Maybe some of the more experienced players & performers can add some opinions here....

anthonyg
08-05-2013, 03:25 AM
I play mostly low G. Or in my case low E or low F as I usually detune the ukulele 2 or 3 semitones. It suits my style and vocal range as I play ukulele to accompany my singing.

I'm not a traditional ukulele player however. If you want to go traditional you want high G. Other than that try it out and see if it suits you.

Anthony

Ukejenny
08-07-2013, 03:12 PM
To me, low G sounds more layered and lush, fuller. But it will be a mellower sound. I have a low G tenor and have been playing my son's high G concert. He wants his next set of strings to be low G. When I get ready to get a soprano, I plan to get one with a high G. What I'm really trying to do is get my whole family addicted to ukulele so I can indulge in my UAS and buy more instruments.

I haven't played long enough to know for sure, but so far Worth strings feel and sound wonderful to me.

UkeKiddinMe
08-07-2013, 03:43 PM
I didn't log too many minutes on the new uke before ripping that high G off and putting a low G on.
Ahhh, much better. :)

armchair_spaceman
08-07-2013, 05:27 PM
Got low G with southcoast wound basses on my moody blackwood Tenor, high G on my cedar top concert. The tenor has a very rich, bassy tone, not really very uke-like, the concert has conventional ukey sound and I like them both.

Flyinby
08-08-2013, 09:44 AM
To me, the unique ukulele sound is lost with low G tuning (or worse, traditional baritone tuning). I have guitars to play, so no need for a uke that sounds pretty much like a little guitar.

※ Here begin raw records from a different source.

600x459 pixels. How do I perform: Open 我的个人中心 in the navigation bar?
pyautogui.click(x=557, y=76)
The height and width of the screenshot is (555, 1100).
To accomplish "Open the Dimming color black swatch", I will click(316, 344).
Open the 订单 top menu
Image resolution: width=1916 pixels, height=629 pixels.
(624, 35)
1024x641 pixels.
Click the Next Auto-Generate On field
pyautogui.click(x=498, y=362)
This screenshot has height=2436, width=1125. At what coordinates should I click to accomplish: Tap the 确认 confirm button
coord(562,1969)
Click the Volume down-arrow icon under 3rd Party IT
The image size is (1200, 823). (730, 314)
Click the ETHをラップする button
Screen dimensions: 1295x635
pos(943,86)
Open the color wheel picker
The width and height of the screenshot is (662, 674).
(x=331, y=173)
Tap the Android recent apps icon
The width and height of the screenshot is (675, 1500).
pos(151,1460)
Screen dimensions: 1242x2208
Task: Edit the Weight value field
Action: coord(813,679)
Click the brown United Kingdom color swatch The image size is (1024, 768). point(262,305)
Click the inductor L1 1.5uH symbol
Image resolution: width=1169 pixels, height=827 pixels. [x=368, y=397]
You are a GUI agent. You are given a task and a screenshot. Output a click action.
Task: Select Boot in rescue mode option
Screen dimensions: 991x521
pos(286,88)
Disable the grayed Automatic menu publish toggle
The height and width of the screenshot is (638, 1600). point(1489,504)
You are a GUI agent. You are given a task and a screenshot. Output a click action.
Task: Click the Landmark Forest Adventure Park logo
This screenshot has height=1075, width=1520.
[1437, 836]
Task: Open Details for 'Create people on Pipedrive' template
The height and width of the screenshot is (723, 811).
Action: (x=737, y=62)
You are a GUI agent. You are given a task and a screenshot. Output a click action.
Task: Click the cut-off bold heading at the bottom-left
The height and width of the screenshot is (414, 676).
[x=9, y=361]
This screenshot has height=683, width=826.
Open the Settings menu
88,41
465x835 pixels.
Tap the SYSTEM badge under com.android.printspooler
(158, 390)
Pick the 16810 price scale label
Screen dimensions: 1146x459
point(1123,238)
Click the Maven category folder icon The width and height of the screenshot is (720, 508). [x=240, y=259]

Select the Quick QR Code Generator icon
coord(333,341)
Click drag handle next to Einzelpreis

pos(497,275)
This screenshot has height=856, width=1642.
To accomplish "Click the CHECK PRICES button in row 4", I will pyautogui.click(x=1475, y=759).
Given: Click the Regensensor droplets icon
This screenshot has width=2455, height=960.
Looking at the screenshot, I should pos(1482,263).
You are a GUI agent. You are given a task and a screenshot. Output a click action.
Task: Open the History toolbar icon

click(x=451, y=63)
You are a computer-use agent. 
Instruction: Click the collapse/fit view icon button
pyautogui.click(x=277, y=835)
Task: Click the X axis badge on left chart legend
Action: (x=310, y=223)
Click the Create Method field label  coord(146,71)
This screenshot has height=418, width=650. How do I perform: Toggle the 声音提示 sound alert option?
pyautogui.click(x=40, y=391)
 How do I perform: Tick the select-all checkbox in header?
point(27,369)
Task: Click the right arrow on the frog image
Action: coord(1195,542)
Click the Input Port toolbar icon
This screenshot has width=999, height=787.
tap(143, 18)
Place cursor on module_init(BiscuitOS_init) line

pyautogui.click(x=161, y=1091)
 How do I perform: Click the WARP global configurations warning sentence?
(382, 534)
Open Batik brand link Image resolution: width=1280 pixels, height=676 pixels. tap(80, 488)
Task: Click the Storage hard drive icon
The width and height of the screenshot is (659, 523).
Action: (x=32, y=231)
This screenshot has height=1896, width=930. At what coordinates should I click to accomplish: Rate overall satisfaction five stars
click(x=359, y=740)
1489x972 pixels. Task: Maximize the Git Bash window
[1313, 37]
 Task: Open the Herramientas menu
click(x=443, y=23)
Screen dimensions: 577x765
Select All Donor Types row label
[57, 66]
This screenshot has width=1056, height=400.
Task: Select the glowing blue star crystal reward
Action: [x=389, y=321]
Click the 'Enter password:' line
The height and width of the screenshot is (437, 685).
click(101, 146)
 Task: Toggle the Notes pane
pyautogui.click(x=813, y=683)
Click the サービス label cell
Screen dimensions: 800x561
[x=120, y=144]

There are definitely times when the added range is nice for picking out notes in the key you prefer, rather than being limited by the range of high G tuning, but even at that, a little innovation in bumping the melody up an octave for some passages can add something a little less ordinary than straight melody picking.

I keep one tenor tuned to low G for the above purpose, but can't bear to change over any of my other ukes. Even the couple of baritones I have are likely to end up with GCEA eventually, and one already is but with low G (which may change).

It's all just personal preference of course, but while I can see a uke-only player maybe wanting the more guitar-like sound, it's hard to imagine why a guitar player would want his ukes to sound like the guitar. Smaller and more portable I guess, and fewer strings to worry about, but I enjoy the unique sound a uke gets with high G or other re-entrant tuning.

soupy1957
08-11-2013, 01:42 PM
It's hard for me to think of the sound of a Ukulele as similar to a guitar, with the "G" string high OR low. The two body sizes being so different, .........to me there is definitely a difference either way. I'll change out the Mahogany Ukulele with the low G set, after the current strings bother me. I'm not sure when that will be. I play about an hour a day.